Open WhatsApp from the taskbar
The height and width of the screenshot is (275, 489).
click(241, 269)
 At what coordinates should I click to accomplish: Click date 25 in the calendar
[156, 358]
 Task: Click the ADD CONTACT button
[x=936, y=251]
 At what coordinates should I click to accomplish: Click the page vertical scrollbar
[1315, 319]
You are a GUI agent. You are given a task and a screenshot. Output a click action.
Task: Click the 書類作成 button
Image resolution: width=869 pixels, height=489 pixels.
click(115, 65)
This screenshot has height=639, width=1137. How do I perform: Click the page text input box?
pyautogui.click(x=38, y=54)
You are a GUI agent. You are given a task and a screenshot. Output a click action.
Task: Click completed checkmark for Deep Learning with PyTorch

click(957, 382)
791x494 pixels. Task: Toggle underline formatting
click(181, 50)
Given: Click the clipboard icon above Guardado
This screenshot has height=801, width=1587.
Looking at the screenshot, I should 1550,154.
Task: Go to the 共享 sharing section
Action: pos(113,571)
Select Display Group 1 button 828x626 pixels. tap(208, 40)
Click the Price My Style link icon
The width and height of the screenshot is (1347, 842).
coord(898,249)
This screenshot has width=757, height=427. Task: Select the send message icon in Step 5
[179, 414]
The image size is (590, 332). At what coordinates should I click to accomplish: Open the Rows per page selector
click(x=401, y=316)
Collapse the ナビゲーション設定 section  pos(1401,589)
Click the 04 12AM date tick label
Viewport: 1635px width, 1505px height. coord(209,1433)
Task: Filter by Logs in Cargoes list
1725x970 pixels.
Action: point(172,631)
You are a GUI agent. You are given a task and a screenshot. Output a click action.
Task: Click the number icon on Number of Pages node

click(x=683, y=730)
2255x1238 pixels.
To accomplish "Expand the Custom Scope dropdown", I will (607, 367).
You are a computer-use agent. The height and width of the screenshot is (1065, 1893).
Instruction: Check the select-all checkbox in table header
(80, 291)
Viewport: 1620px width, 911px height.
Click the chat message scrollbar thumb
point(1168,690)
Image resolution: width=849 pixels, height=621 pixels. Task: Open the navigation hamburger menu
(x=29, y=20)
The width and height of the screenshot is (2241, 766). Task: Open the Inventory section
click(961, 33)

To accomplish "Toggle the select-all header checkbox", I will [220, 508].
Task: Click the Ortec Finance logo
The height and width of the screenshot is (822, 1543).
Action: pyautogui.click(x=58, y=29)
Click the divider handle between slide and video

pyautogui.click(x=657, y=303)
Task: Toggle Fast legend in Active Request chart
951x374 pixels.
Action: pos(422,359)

• Assignment:
Return the material above in full, exactly as written.

• Written response:
Open WhatsApp from the taskbar
The height and width of the screenshot is (275, 489).
click(241, 269)
 At what coordinates should I click to accomplish: Click date 25 in the calendar
[156, 358]
 Task: Click the ADD CONTACT button
[x=936, y=251]
 At what coordinates should I click to accomplish: Click the page vertical scrollbar
[1315, 319]
You are a GUI agent. You are given a task and a screenshot. Output a click action.
Task: Click the 書類作成 button
Image resolution: width=869 pixels, height=489 pixels.
click(115, 65)
This screenshot has height=639, width=1137. How do I perform: Click the page text input box?
pyautogui.click(x=38, y=54)
You are a GUI agent. You are given a task and a screenshot. Output a click action.
Task: Click completed checkmark for Deep Learning with PyTorch

click(957, 382)
791x494 pixels. Task: Toggle underline formatting
click(181, 50)
Given: Click the clipboard icon above Guardado
This screenshot has height=801, width=1587.
Looking at the screenshot, I should 1550,154.
Task: Go to the 共享 sharing section
Action: pos(113,571)
Select Display Group 1 button 828x626 pixels. tap(208, 40)
Click the Price My Style link icon
The width and height of the screenshot is (1347, 842).
coord(898,249)
This screenshot has width=757, height=427. Task: Select the send message icon in Step 5
[179, 414]
The image size is (590, 332). At what coordinates should I click to accomplish: Open the Rows per page selector
click(x=401, y=316)
Collapse the ナビゲーション設定 section  pos(1401,589)
Click the 04 12AM date tick label
Viewport: 1635px width, 1505px height. coord(209,1433)
Task: Filter by Logs in Cargoes list
1725x970 pixels.
Action: point(172,631)
You are a GUI agent. You are given a task and a screenshot. Output a click action.
Task: Click the number icon on Number of Pages node

click(x=683, y=730)
2255x1238 pixels.
To accomplish "Expand the Custom Scope dropdown", I will (607, 367).
You are a computer-use agent. The height and width of the screenshot is (1065, 1893).
Instruction: Check the select-all checkbox in table header
(80, 291)
Viewport: 1620px width, 911px height.
Click the chat message scrollbar thumb
point(1168,690)
Image resolution: width=849 pixels, height=621 pixels. Task: Open the navigation hamburger menu
(x=29, y=20)
The width and height of the screenshot is (2241, 766). Task: Open the Inventory section
click(961, 33)

To accomplish "Toggle the select-all header checkbox", I will [220, 508].
Task: Click the Ortec Finance logo
The height and width of the screenshot is (822, 1543).
Action: pyautogui.click(x=58, y=29)
Click the divider handle between slide and video

pyautogui.click(x=657, y=303)
Task: Toggle Fast legend in Active Request chart
951x374 pixels.
Action: pos(422,359)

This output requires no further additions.